There aren’t enough medical professionals trained to perform examinations for rape kits in Massachusetts, according to a study by the Government Accountability Office.
Massachusetts was among six states (Florida, Colorado, Nebraska, Wisconsin and Oregon were the others) that were studied by the office. Officials in all six states told the GOA that the number of examiners available didn’t meet he need, especially in rural areas.
Issues included limited availability of training, a low retention rate for examiners, and a lack of support from hospitals, who may not want to cover the costs of training or retaining examiners.

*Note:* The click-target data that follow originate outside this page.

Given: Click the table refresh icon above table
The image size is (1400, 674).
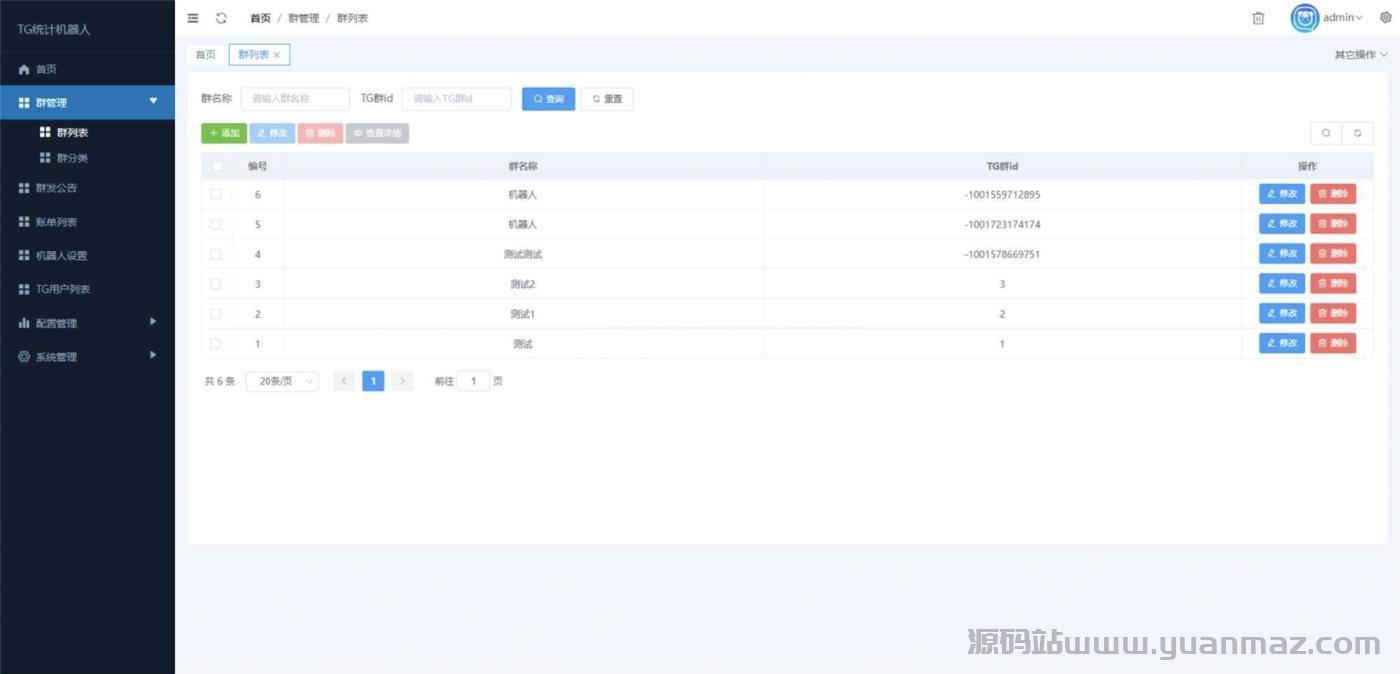Looking at the screenshot, I should (1357, 133).
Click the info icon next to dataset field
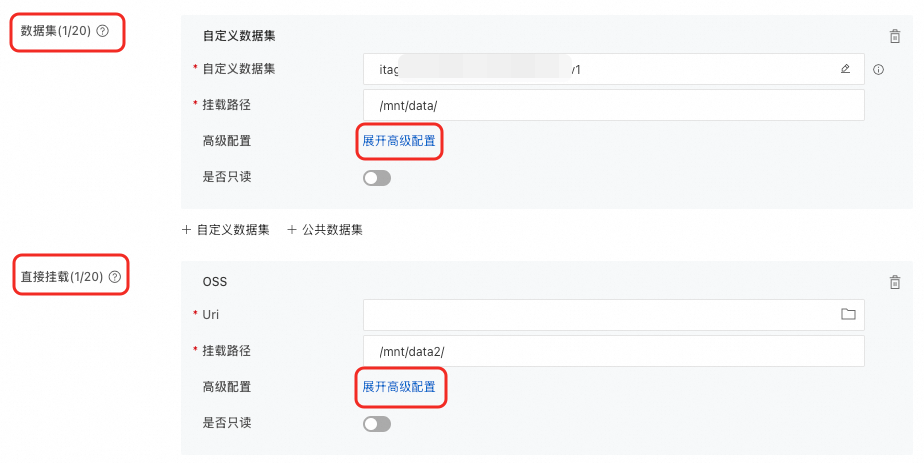924x463 pixels. click(x=879, y=69)
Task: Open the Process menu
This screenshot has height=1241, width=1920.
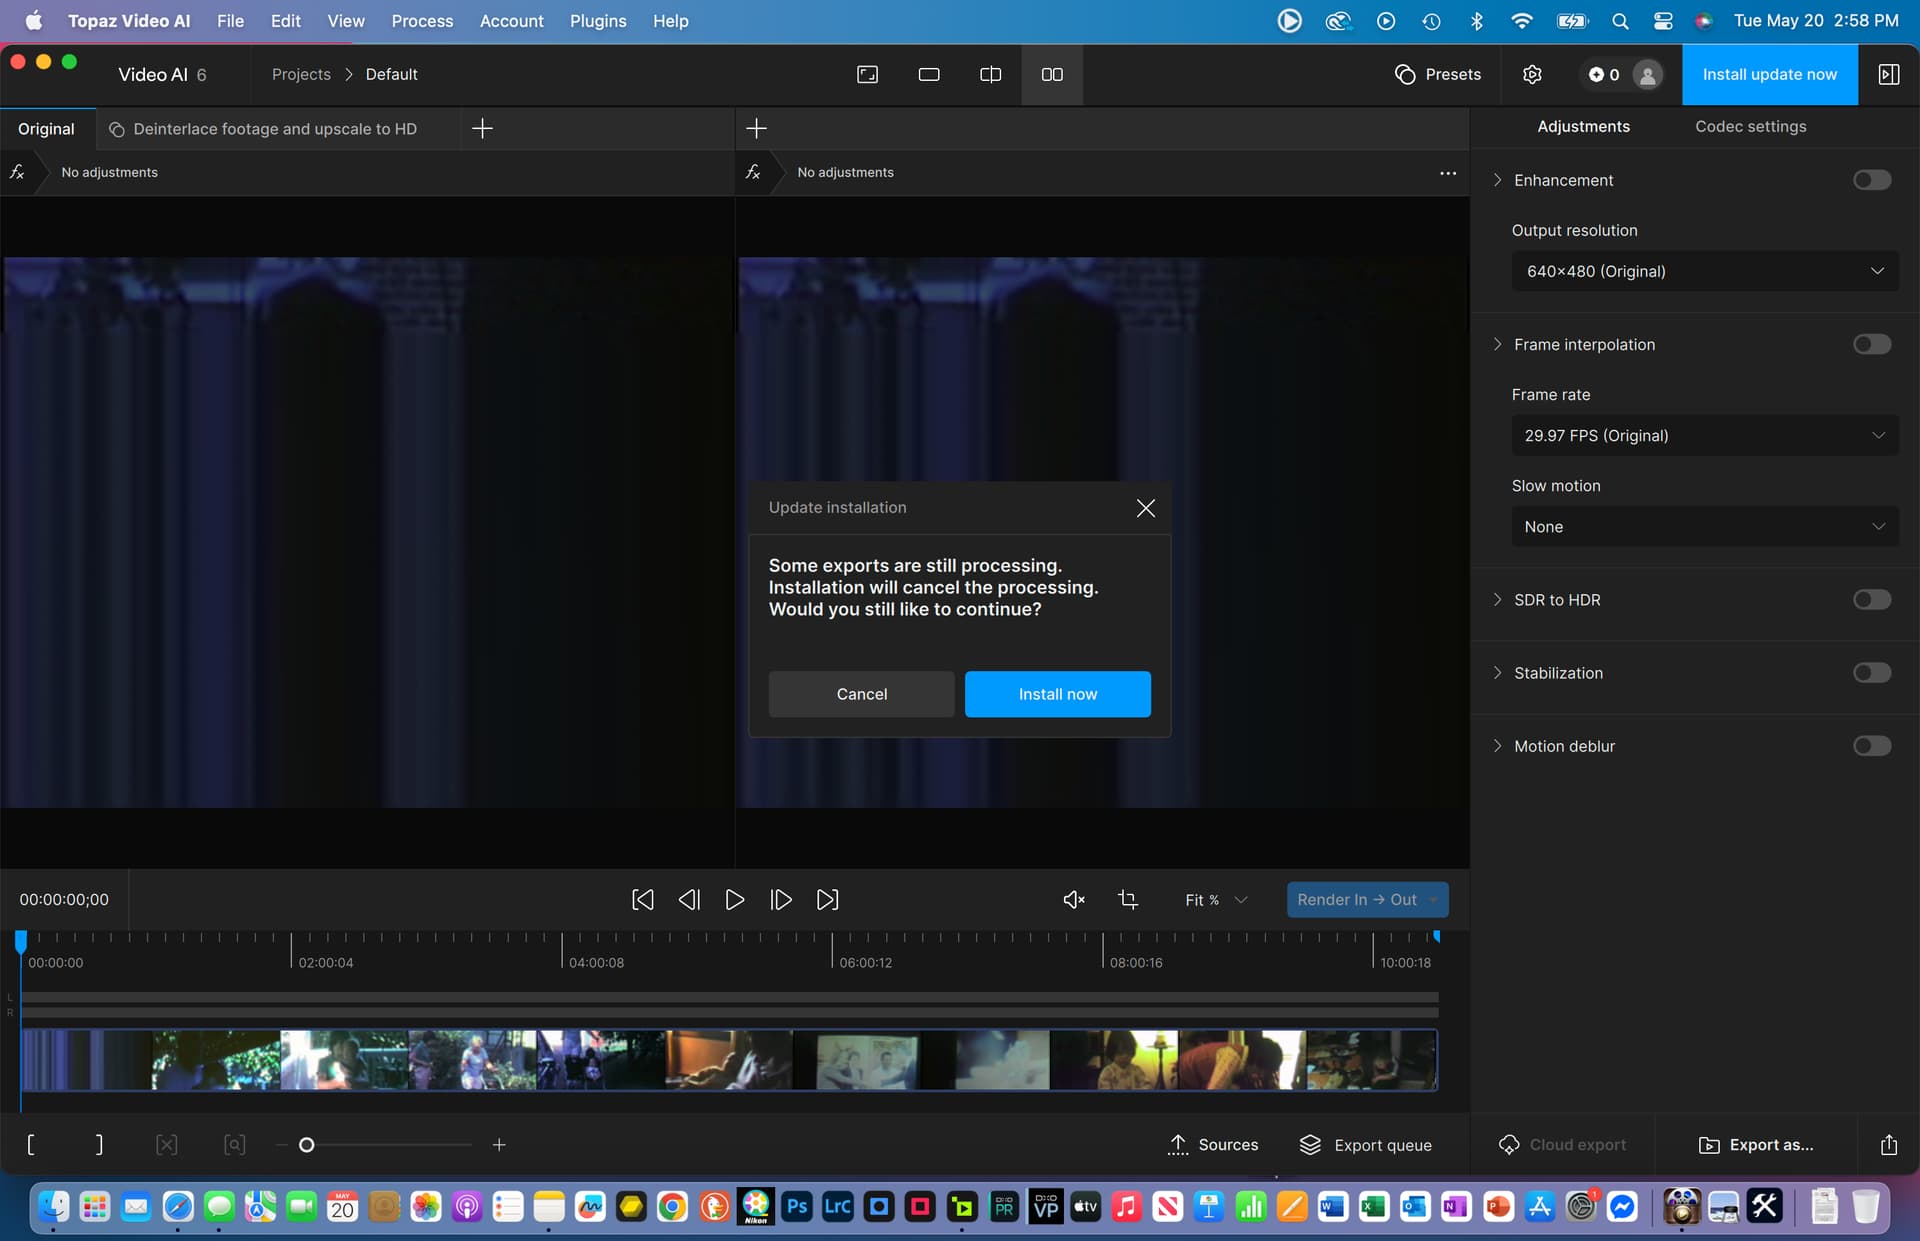Action: [x=422, y=20]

Massachusetts has an estimated 141 sexual assault examiners, according to the study. That’s about 2 for every 100,000 people — lower than the rates of the more rural Nebraska and Oregon, which had 3.2 and 3.5 per 100,000, respectively.
Known also as Sexual Assault Nurse Examiners, or SANEs, the medical professionals collect fluids and hairs, document injuries and provide treatment to rape victims. The entire process can take up to four hours.
In Massachusetts, SANEs are available by beeper within an hour, according to the Department of Public Health.
State agencies here have mostly eliminated the backlog of untested rape kits that has plagued other states, The Boston Globe reported in September. A state audit of 75 police departments found that most had no untested rape kits. Last year, the state crime lab had 172 kits waiting to be analyzed.